Re: git: 851dc7f859c2 - main - jail: add jail descriptors

From: Konstantin Belousov <kostikbel_at_gmail.com>
Date: Sat, 06 Sep 2025 02:32:48 UTC
On Fri, Sep 05, 2025 at 10:34:18AM -0700, James Gritton wrote:
> On 2025-09-04 22:14, Konstantin Belousov wrote:
> > On Thu, Sep 04, 2025 at 09:43:13PM -0700, James Gritton wrote:
> > > On 2025-09-04 16:43, Konstantin Belousov wrote:
> > > > There are fo_chown/fo_chmod methods that are semantically applied to the
> > > > jail files, instead of the underlying object.  This is quite strange,
> > > > files
> > > > do not have concept of owner.
> > > 
> > > True, it is strange.  But jails don't have owners either, and this
> > > seemed a good way to control how the descriptors could be used.  I see
> > > the jail descriptor as an intermediate object between the jail and the
> > > file descriptors, like there's a portal to the jail that is owned by
> > > its creator, and the file descriptor returned is merely the access to
> > > that portal.  It's roughly equivalent to a temp file that doesn't
> > > exist in the filesystem directory space after its creation, yet is
> > > still a thing with ownership and permissions.
> > > 
> > > I could remove this if it's too far out of mainstream practice, but I
> > > hope not to have to, since it provides a handy to allow some to (for
> > > instance) attach to a prison, but not alter or remove it.  Such things
> > > are perhaps better left to Capsicum, but I don't have that support in
> > > place yet.
> > 
> > Naturally, you would added a jail owner (ucred), and make fo_chown
> > change the owner then.  I quite dislike trying to strength filesystem
> > DACs
> > to jail access control.
> 
> You're not the first to object to this repurposing of of permission
> bits.  I guess the proper thing to do is to get the Capsicum support
> in place, and use that instead.  So this hack may well be going away
> soon.

Well, I am not objecting assigning some permission and giving access
control over the jail's manipulations ops.
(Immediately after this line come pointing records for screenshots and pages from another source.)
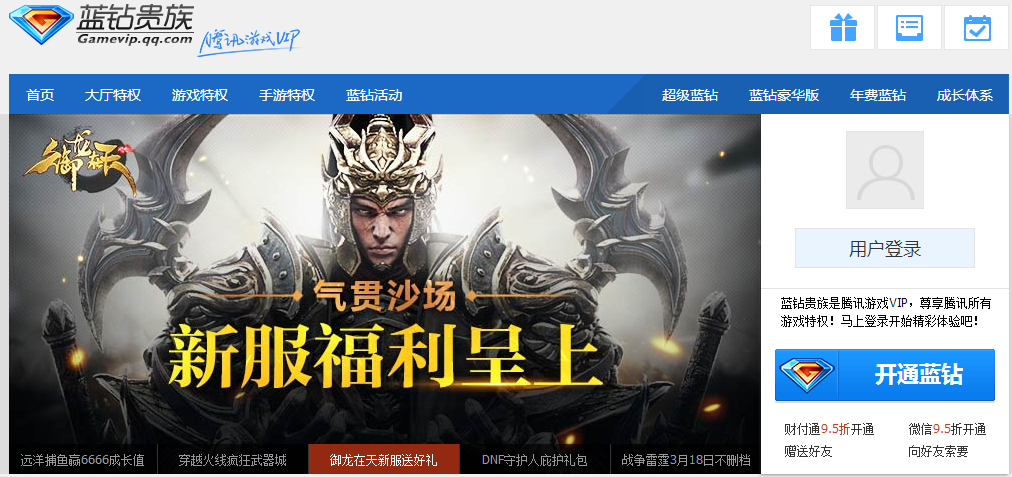This screenshot has height=477, width=1012.
Task: Go to 大厅特权 navigation tab
Action: [112, 96]
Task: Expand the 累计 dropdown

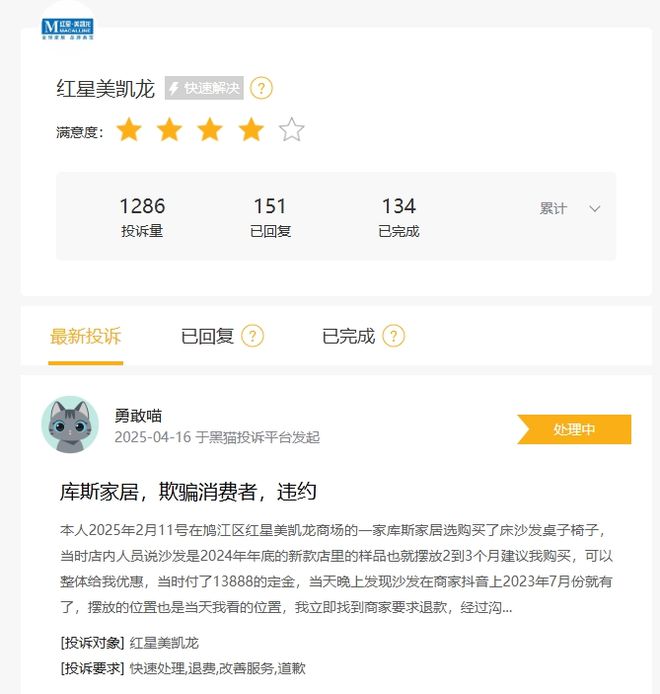Action: tap(570, 208)
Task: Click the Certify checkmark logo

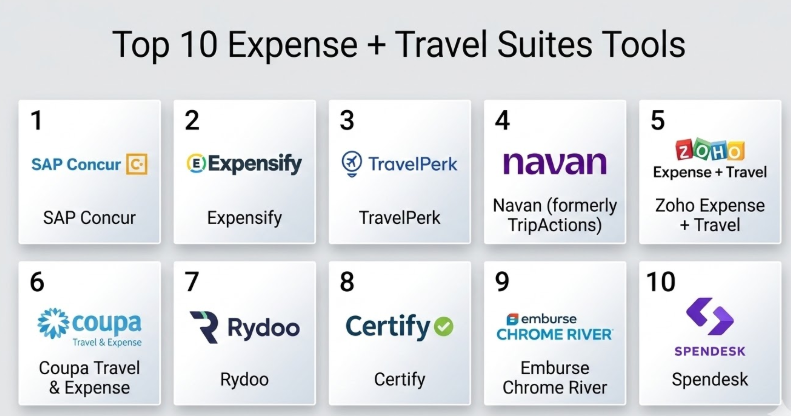Action: [x=399, y=326]
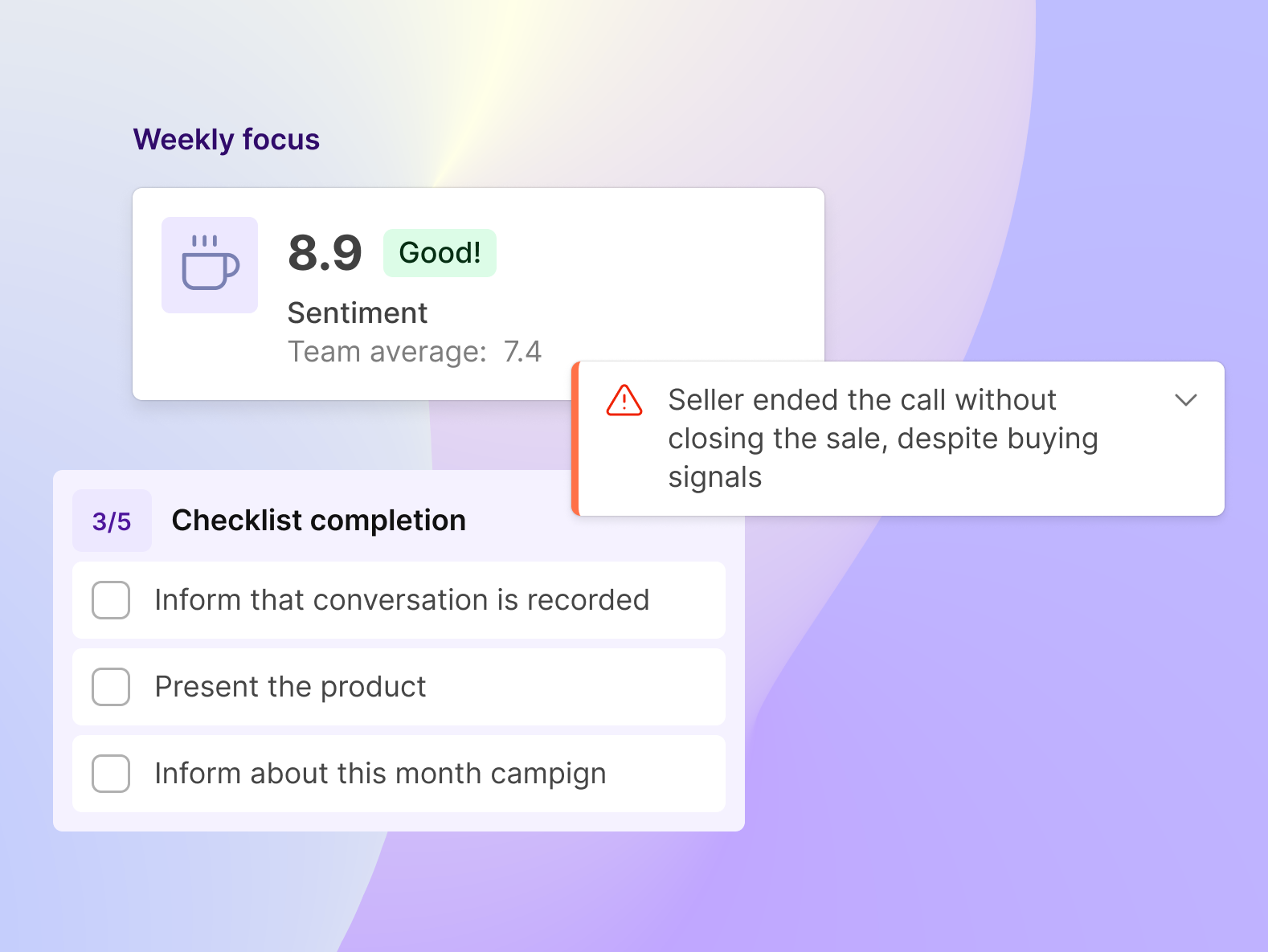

My claim is that trying to overload fs ownership and related syscalls
to do it for different objects (jails) is not correct.

If you lower the ownership down to the jail object itself, from the
file object (which is not appropriate place), and then provide specific
semantic for fchmod/fchown, it is debatable.  But the the current state
should not be left until some undetermine future.